Task to carry out | Please transcribe everything from the line containing "Find the location" down to the last of the lines below, and leave the pictures out of your copy.

Data for review |
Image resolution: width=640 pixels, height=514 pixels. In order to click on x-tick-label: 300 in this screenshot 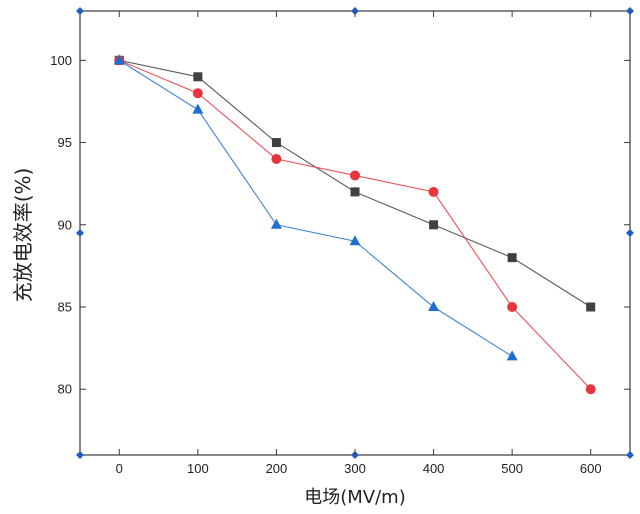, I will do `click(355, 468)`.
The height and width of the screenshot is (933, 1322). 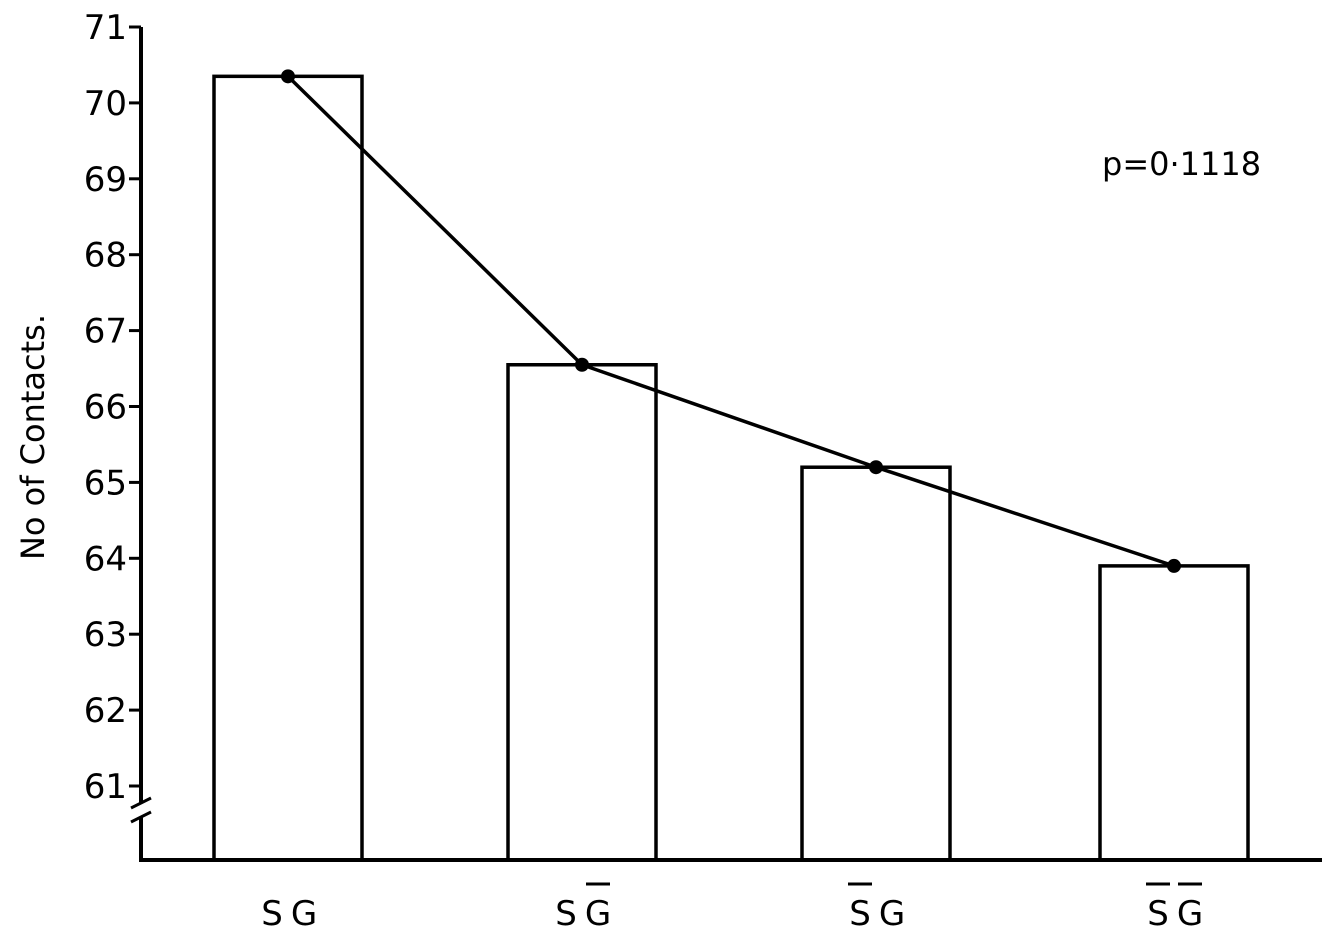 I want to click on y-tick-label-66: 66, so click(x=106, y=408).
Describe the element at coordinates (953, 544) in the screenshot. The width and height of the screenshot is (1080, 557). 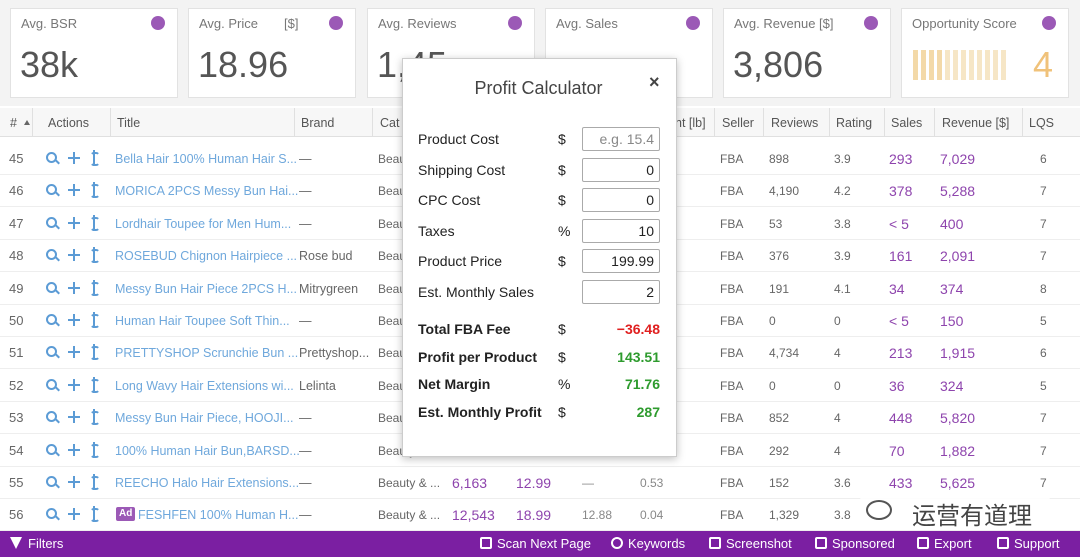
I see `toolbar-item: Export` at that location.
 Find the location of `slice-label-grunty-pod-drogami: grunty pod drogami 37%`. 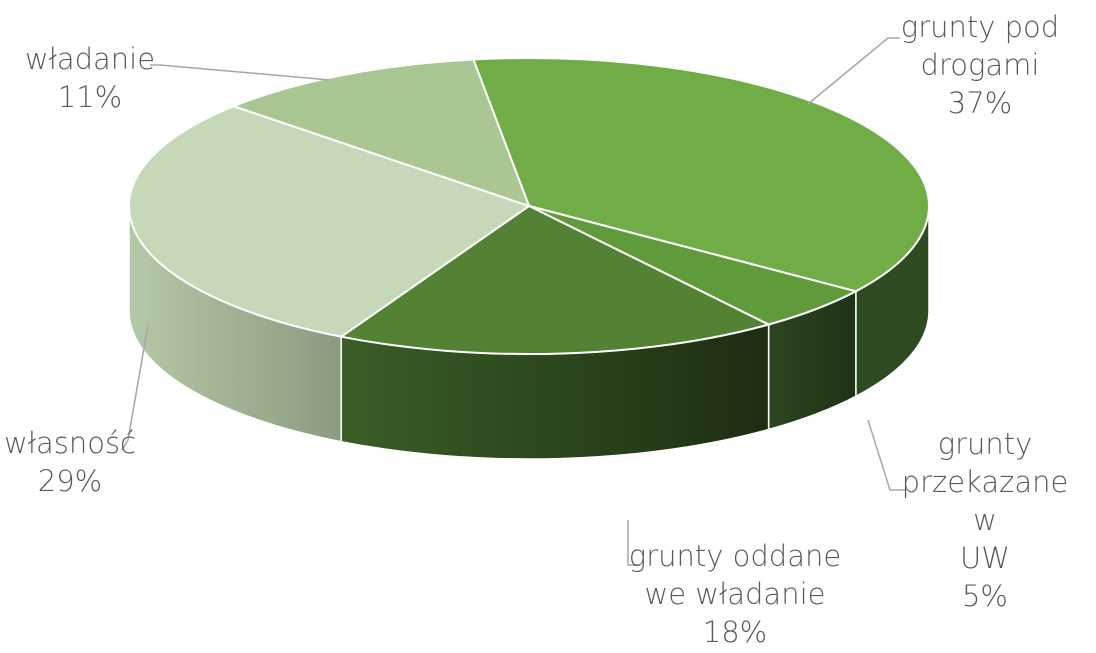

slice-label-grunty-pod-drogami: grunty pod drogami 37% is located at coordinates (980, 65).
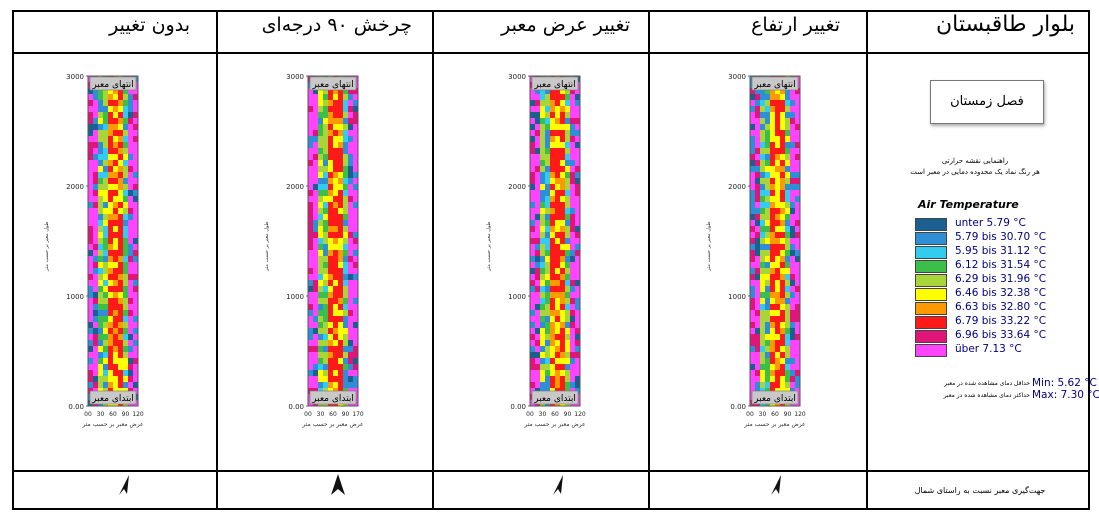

Written solution |
 Find the location of `slice-label-grunty-pod-drogami: grunty pod drogami 37%`. 

slice-label-grunty-pod-drogami: grunty pod drogami 37% is located at coordinates (980, 65).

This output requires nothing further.